![]() |
Edmund Hillary at Khumjung School a few years before he died |
On May 28, 1953, two men set up Camp Nine at 27,900ft on the south-east ridge of Everest. Tenzing Norgay, a Sherpa from Thami near Namche Bazar, had attempted Everest six times and failed. Edmund Hillary, a bee-keeper from New Zealand, was on the mountain for the second time.
The British had attempted Everest eight times since 1921. And in the year of the coronation of Queen Elizabeth II, it was imperative that they succeed. The morning dawned clear and still as Tenzing pointed out the tiny dot of Thyangboche Monastery, 16,000ft below, where the Rimpoche had prayed for the safe return of the team.

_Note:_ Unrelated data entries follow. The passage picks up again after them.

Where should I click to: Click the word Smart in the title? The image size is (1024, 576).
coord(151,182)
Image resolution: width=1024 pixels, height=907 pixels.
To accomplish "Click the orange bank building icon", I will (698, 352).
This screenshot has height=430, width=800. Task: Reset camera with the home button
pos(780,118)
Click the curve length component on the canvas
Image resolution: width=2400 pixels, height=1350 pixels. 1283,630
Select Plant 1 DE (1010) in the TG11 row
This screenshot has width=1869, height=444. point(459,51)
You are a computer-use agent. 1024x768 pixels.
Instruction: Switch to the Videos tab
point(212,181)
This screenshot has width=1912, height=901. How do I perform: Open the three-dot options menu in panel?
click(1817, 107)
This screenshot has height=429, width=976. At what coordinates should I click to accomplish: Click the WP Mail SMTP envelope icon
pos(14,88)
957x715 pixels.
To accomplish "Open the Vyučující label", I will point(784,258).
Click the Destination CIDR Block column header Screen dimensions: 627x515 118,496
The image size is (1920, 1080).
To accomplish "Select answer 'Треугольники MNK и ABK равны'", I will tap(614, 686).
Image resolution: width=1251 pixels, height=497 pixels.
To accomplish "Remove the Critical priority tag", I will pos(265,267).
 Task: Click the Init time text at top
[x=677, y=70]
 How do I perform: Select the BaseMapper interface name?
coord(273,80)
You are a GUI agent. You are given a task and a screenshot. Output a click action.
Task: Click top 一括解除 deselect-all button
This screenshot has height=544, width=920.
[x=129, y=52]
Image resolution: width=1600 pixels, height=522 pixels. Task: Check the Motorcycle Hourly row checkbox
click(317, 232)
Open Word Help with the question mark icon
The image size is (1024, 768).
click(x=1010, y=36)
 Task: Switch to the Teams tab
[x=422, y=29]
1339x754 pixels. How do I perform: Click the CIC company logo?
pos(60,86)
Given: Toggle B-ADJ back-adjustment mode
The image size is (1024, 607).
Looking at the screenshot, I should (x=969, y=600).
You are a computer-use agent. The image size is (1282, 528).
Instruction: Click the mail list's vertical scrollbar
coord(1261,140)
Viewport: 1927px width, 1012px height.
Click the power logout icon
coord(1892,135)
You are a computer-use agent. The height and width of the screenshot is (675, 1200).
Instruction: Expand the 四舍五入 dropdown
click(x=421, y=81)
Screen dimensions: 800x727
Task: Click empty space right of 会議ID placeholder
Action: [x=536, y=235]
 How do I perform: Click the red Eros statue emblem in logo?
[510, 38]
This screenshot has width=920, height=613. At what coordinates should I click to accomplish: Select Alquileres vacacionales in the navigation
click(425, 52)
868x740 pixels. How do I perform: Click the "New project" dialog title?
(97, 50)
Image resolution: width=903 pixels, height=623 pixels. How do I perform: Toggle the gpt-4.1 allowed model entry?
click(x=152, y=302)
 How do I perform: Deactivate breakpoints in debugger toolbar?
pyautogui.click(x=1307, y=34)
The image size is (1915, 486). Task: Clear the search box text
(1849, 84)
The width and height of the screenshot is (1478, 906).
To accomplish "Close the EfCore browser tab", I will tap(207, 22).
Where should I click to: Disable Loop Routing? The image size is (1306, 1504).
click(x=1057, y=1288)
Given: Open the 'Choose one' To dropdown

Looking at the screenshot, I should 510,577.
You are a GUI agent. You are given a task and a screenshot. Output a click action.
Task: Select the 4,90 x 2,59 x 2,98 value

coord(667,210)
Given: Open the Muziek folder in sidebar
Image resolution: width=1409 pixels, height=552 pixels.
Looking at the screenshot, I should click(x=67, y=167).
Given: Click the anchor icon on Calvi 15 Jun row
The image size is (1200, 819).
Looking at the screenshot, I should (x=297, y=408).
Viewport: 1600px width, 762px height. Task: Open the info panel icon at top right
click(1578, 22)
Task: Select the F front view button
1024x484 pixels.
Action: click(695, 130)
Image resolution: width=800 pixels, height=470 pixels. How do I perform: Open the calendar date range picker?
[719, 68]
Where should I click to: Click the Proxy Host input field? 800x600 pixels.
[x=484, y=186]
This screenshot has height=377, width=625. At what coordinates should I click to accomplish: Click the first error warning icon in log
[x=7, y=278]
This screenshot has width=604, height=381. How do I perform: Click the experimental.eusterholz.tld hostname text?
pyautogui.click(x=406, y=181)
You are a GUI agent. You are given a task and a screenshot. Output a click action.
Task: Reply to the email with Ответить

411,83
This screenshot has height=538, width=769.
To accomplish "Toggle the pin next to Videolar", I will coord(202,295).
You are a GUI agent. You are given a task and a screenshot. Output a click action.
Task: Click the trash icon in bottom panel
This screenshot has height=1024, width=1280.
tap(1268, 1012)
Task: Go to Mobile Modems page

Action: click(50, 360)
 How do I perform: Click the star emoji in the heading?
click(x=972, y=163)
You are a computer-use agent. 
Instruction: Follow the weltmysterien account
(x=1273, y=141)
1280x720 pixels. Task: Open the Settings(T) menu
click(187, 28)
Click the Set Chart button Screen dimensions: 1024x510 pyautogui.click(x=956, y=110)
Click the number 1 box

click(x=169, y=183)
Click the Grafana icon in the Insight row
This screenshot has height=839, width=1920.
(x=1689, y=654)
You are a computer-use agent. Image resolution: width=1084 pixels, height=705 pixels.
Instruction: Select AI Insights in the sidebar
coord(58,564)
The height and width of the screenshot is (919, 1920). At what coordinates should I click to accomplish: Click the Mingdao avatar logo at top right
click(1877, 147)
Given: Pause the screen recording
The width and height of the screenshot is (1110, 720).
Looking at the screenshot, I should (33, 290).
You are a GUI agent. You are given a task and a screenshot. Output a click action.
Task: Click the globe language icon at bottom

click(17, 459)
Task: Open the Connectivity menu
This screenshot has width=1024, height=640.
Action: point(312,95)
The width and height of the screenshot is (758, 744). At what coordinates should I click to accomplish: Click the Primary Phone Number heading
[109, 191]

The climbers started out at 6.30am and at 11.30am on May 29, 1953, history was made as the two men stood on the summit of Everest.
The first ascent of Everest was followed by three decades of successful high-altitude mountaineering in the Himalayas. The major peaks fell one by one and climbers turned their attention on new routes and unclimbed walls. On Everest itself, in 1963, an American team led by Willi Unsoeld and Tom Hornbein summitted the peak by the west ridge.
In 1975, a British team led by Chris Bonington laid siege to the south-west face of Everest. In 1978, Messner and Habeler accomplished the first ascent without oxygen and in 1980 Messner set a new benchmark by making a solo ascent of the mountain from the north side. In 1983 an American team climbed the avalanche-ravaged Kangshung Face, one of the last great challenges of Everest. And by the early Nineties, the stage was set for the first guided climbs on the mountain.
![]() |
Mount Everest as seen from near the fifth lake of Gokyo in the Khumbu region |
May 2013 marks 60 years of the first ascent of Everest and it is interesting to see how the mountain has become a playground for guided expeditions, with clients paying upto $60,000 and more to stand on the highest point on this planet. This year, there are at least 14 guided teams from the south side and five teams from the north side attempting the mountain. Adventure Consultants, Jagged Globe, Berg Adventures, Alpine Ascents and many other companies are back with their clients to fulfill the ultimate dream.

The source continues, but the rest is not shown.